Instructions for the task = Where does the word "height" show up in the data? Please find each such line and copy it.

Supplied records =
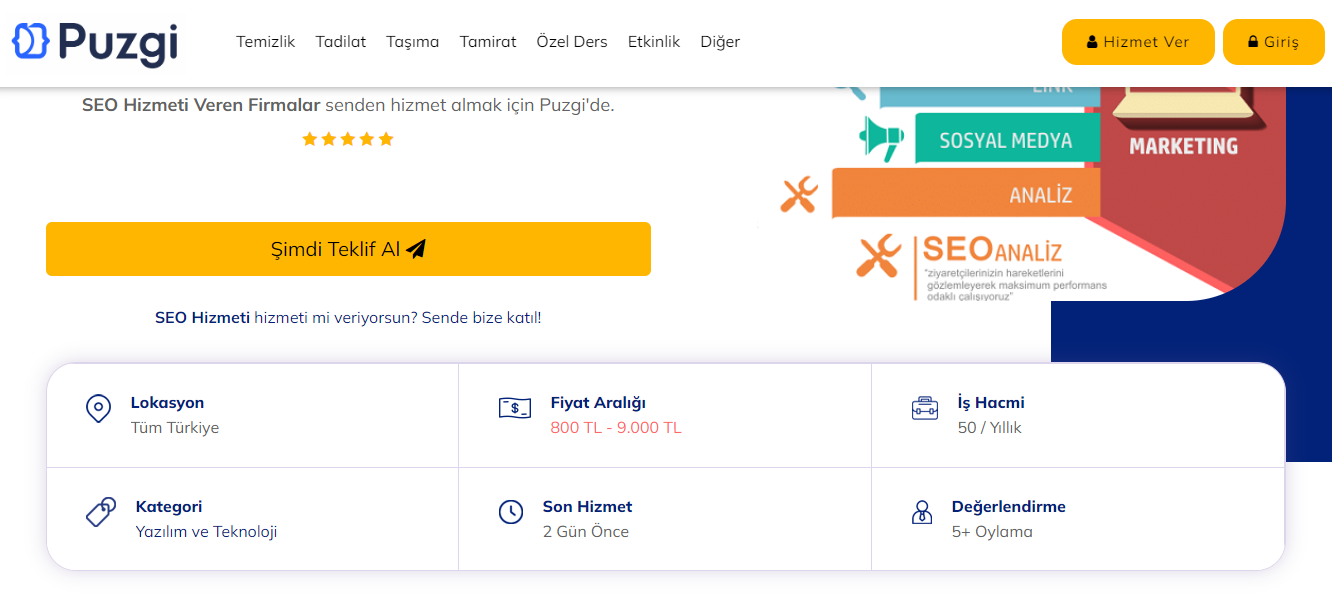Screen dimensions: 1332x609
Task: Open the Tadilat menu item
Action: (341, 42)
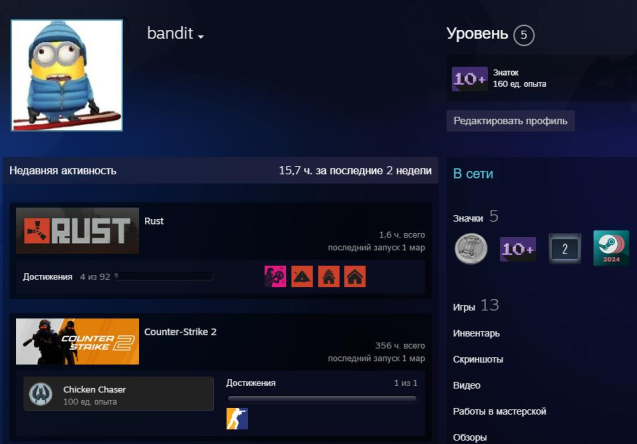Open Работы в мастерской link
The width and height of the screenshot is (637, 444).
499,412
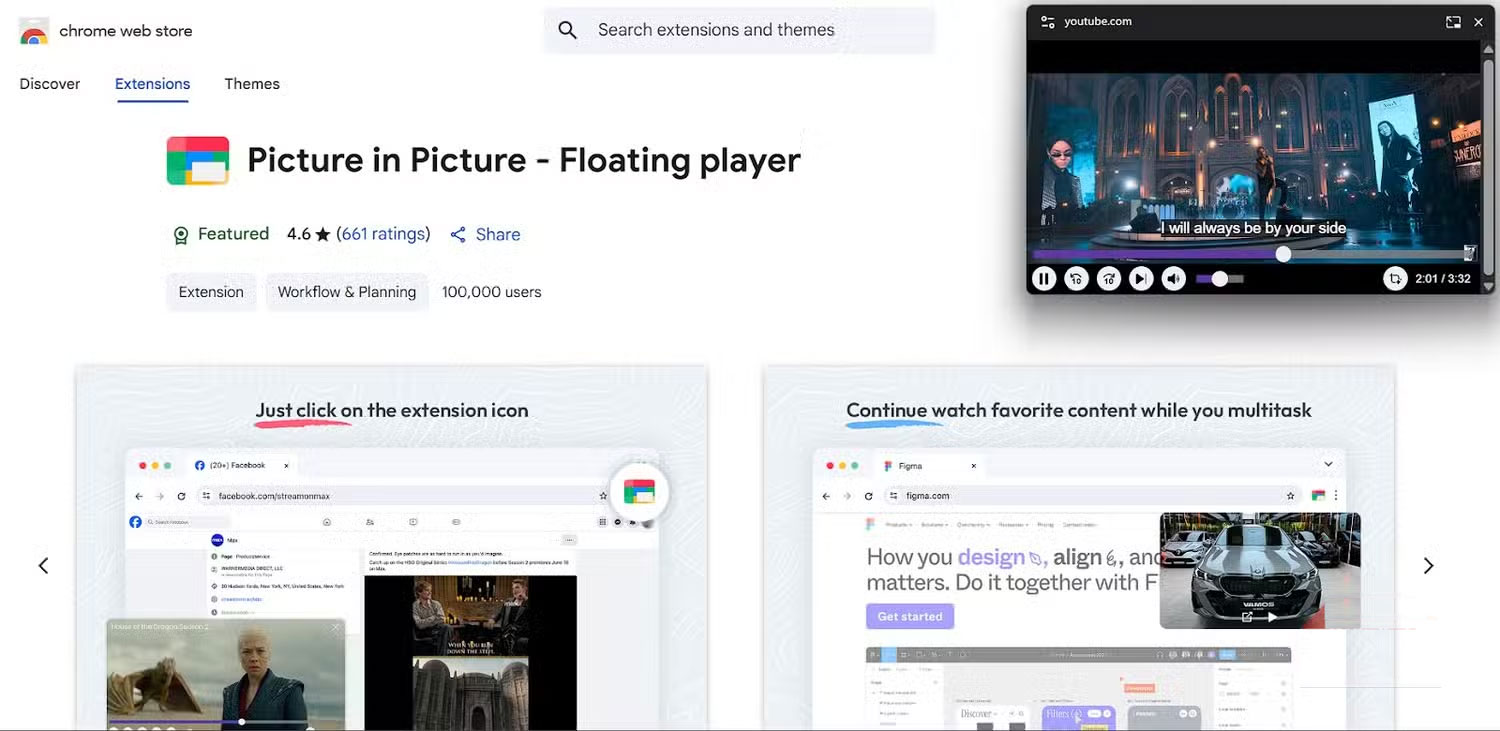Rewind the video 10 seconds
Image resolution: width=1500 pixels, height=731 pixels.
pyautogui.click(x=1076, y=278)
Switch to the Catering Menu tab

Answer section =
The width and height of the screenshot is (637, 444).
Image resolution: width=1500 pixels, height=731 pixels.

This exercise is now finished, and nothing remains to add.